ソーセージのポトフに豚肉の生姜焼きにカツ丼に炒飯。現代人の誰もが普通に食べている庶民的な料理が、異世界ファンタジーの世界ではとてつもない美食となって人々の舌と胃袋を魅了する。例えば7月25日にコミカライズ最新の『とんでもスキルで異世界放浪飯11』(ガルドコミックス)が発売された「とんスキ」シリーズ。江口蓮原作のライトノベルが原作で、コミカライズは赤岸Kが担当しているが、描かれる料理がどれも美味しそうでよだれが湧いてくる。
何しろその世界で伝説の魔獣として恐れられているフェンリルから従魔になってやると言われる美味しさだ。これほどまでの凄さの秘密は、やはり現代から持ってこられる調味料や調理器具が、ファンタジー世界の素っ気ない味を深くて濃いものにしているところにあるのだろう。
物語は、勇者として異世界に召喚されたサラリーマンの向田剛志(ムコーダ)が、勇者のようなスキルは持っていないと思われこのままではろくな扱いは受けないと、独り立ちするところから始まる。もっとも、このスキル「ネットスーパー」が実は凄かった。文字通りに現代と繋がっているネットのスーパーマーケットを異世界でも自在に扱える能力だったのだ。
ムコーダは王様からの手切れ金を使って現代からカセットコンロや食材、調味料を取り寄せ、旅の道中を護衛してくれている冒険者たちにコンソメスープでソーセージなどを煮込んだポトフを作り、道中で倒したレッドボアを使って生姜焼きを作って食べさせる。

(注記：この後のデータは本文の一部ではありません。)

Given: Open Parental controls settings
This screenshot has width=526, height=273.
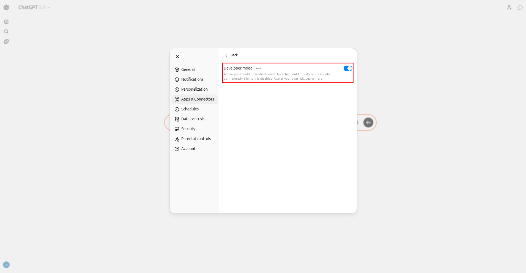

これが大好評。美味しそうな匂いが伝説の魔獣と恐れられているフェンリルまで呼び寄せてしまう。
食わせろと要求するフェンリルにムコーダが生姜焼きをふるまうと、すべて平らげてしまった上に自分を従魔にしろと要求し、かわりに3度の食事をふるまえとも言ってそのままムコーダに付いていってしまう。いわば最強の戦力を味方につけたムコーダは、フェルと名づけたフェンリルに強いモンスターを狩ってもらってその肉を食べさせ、貴重な素材を金に換えつつ冒険の旅を続けていく。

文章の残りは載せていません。